Rouge pétrole, colère noire…
Par Arezki Metref
arezkimetref@free.fr
Les dinosaures de ma génération,
peu nombreux, heureusement pour les autres, se souviennent de ce qui, à
l’époque, leur sautait immanquablement aux yeux, de la «Une» d’ El
Moudjahid tous les 24 février. Barrant la première page, la manchette
tonitruait : «Naissance de l’UGTA en 1956», «Nationalisation des
hydrocarbures en 1971». Puis suivait un de ces titres ronflant comme on
savait en forger dans les secrétariats de rédaction de la révolution en
papier.
D’accord ou pas avec la ligne de Boumediene, impossible de
couper à cette incantation. Le soir, au JT de 20 h, gaâda nationale
autour de la direction révolutionnaire pour une partie de franche
rigolade, la voix affectée du présentateur convertissait en bande
sonore ce que le journal du matin, étalait, en encre baveuse. Toute
misère et libertés cessantes, nous étions sommés d’écouter en boucle,
véritable lasso, cette emphase vigoureuse et tonitruante, ponctuée de
superlatifs révolutionnaires. Pour tout dire, on en avait ras les
tympans de ce chewing- gum régénérable. Plus tu essayais de t’en
dépêtrer, plus tu en avais sur toi. C’était «proprement » désespérant !

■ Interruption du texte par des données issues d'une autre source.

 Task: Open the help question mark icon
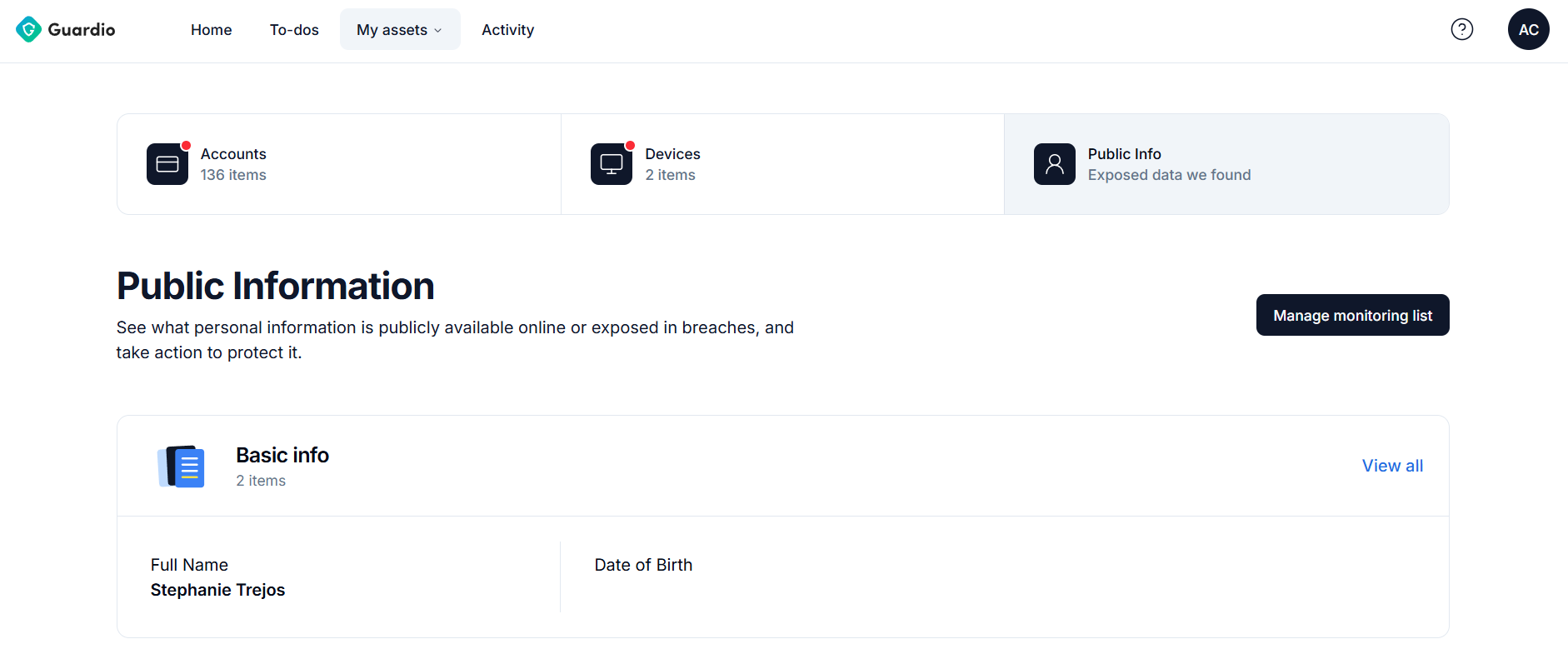coord(1462,29)
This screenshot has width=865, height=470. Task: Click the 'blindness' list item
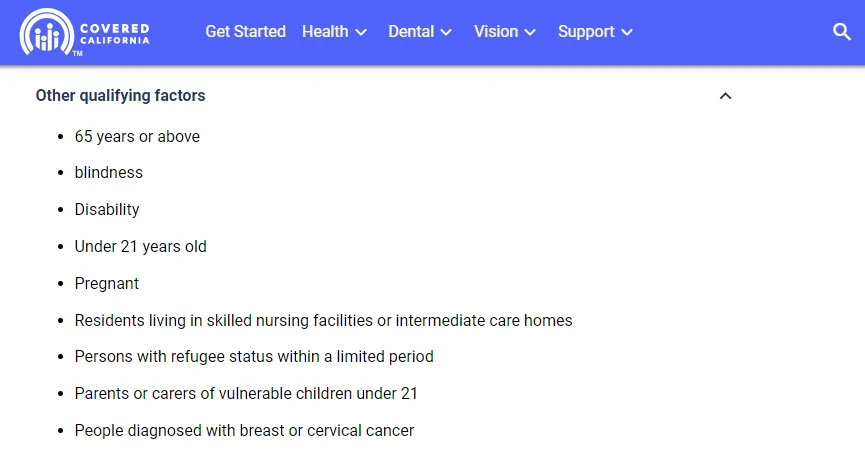[x=109, y=173]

Aujourd’hui, dans le pluralisme de la presse écrite et audiovisuelle
obtenu grâce aux antennes satellitaires et à Internet, on a du mal à
imaginer quelle était la pesanteur d’un discours unique martelé comme
la vérité révélée. Matin et soir, tous les jours, et encore chaque
jour, c’était la même rengaine : la propagande avalait l’information et
gare à ceux qui avaient l’outrecuidance de ricaner. Si cette technique
impitoyable d’occupation de l’espace de l’information par la propagande
a disparu avec le système de parti unique qui lui était propice, elle
ne l’a fait que partiellement. On peut encore s’en faire une idée avec
notre télé nationale. C’est le dernier musée où on peut écouter
pareilles sornettes. Si les noms et les dates ont changé, le principe
reste le même : décalage frisant le grotesque ! Le 24 février qui nous
était servi comme plat du jour, unique et non échangeable au temps de
«marche avec moi ou crève», a besoin pourtant aujourd’hui d’être
rappelé. Autre temps, autre sens ! Tu vois bien que si le décor n’est
pas le même, les acteurs, eux, n’ont pas beaucoup changé même s’ils
tiennent des rôles opposés aux petits jeux de soldats de la révolution
qu’ils affectionnaient alors. Souvent, ceux-là mêmes qui nous
rebattaient les oreilles avec le nécessaire combat contre les forces de
l’argent et de la domination des masses nous serinent à présent, à
partir d’autres tribunes, plus huppées, combien c’est ringard d’exiger
que l’UGTA revienne aux travailleurs, défendant leurs droits. Tu parles
encore de syndicats, c’est de la préhistoire, ça ! Préhistorique aussi
ceci : la nationalisation des hydrocarbures, c’est le recouvrement
d’une souveraineté aussi indiscutable que l’était — et le demeure —
l’indépendance nationale. C’est comme si la débâcle du socialisme
devant le néo-libéralisme belliqueux, débridé et triomphant devait
entraîner une plus grande paupérisation de ceux qui sont déjà pauvres,
conséquence de l’arbitrage de l’Etat en faveur de la prédation. Elle
devait aussi faire tomber en désuétude les instruments syndicaux,
politiques, institutionnels et même conceptuels, garants de la justice
sociale et de la souveraineté, sans lesquelles, une société vit sous
l’épée de Damoclès de la violence, et un pays, de la désagrégation.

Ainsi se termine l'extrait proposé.